Salman’s sardonic grin widened. “What is it, Mr. McGarvey? Has your taste for blood left you? Or were the tales of your adventures in the Alaska wilds, coming to the rescue of women and children, mere public relations?”
“I owe you an apology,” McGarvey said.
Salman laughed. “Get off my boat while you’re still able. If ever we meet again, my hand will not be stayed. I will kill you.”
McGarvey tossed his épée aside, and walked out the way he had come in, conscious that Salman had come to the door to watch him leave.
He couldn’t be sure. Not one hundred percent.
Inge Poulsen, now wearing a sarong, a rose in her hair, waltzed down from the sundeck, her pretty face lit up in a bright smile that immediately faded when she spotted McGarvey at the gangway. “Arrêtez. You can’t leave yet. I must know about the flowers.”

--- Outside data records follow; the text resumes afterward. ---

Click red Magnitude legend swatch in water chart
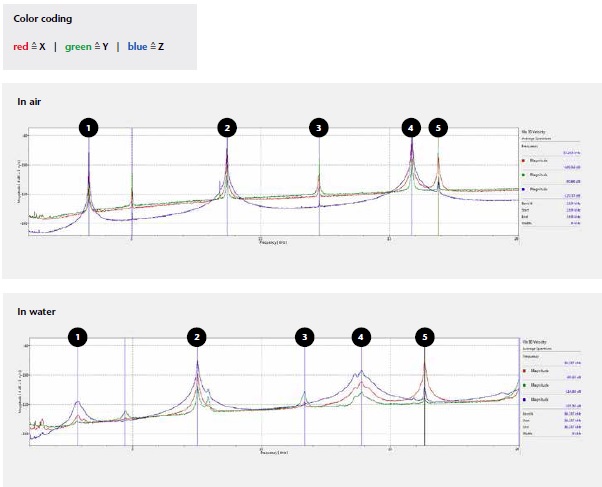 (x=524, y=370)
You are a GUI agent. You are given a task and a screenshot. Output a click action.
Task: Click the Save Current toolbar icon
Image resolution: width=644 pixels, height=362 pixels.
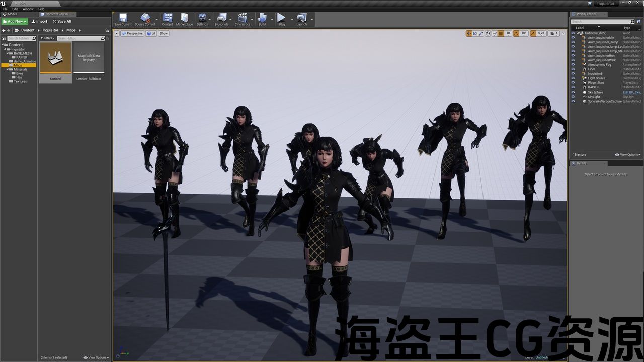pyautogui.click(x=123, y=19)
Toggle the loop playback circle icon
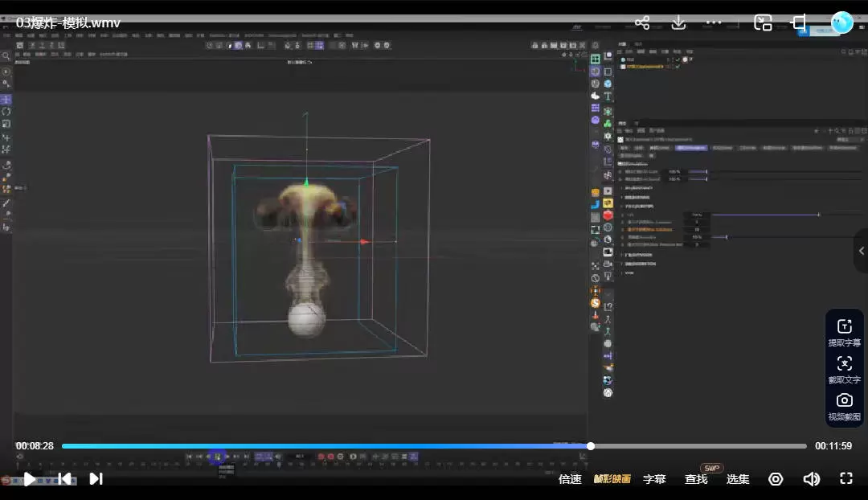Image resolution: width=868 pixels, height=500 pixels. point(776,479)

McGarvey could see Salman at the door to the aft passageway, but the young woman could not. “Je suis désolé, Mademoiselle. But I must go.”

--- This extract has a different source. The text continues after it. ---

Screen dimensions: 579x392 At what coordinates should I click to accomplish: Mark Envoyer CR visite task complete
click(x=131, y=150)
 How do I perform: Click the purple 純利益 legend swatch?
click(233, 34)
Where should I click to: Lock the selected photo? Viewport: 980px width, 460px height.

“Non—” she protested, but Salman cut her off almost as if he were mildly reprimanding a naughty child.
“The monsieur is leaving, Inge. Now I want you to return to your cabin, like a good girl, or I’ll have you tossed overboard tonight.”
McGarvey turned slowly to look at Salman standing in the doorway. Toss the woman and child overboard. They were Khalil’s words aboard the cruise ship. And now they were Salman’s words. Same inflection, same voice.
FORTY
Day or night no longer had any significance for Liese, so that even now driving toward the chalet in the bright early afternoon, she was having trouble coming away from the erotic dreams she’d been having about Kirk. She could feel his body next to hers, hear his voice in her ear, feel his breath on her neck. She felt disconnected from reality.
The small boats with their brightly colored spinnakers were back on the lake, and as she came up the gravel driveway she spotted Gertner’s car along with several others parked beside the chalet. It looked as if someone was throwing a party, or a conference, and the worry that something had happened to Kirk spiked.
Gertner’s call had come a few minutes before noon while she has having lunch in her apartment. McGarvey was in Monaco. He and the prince had actually come face-to-face at the casino, where McGarvey publicly insulted the man. And this morning McGarvey was actually aboard the prince’s yacht.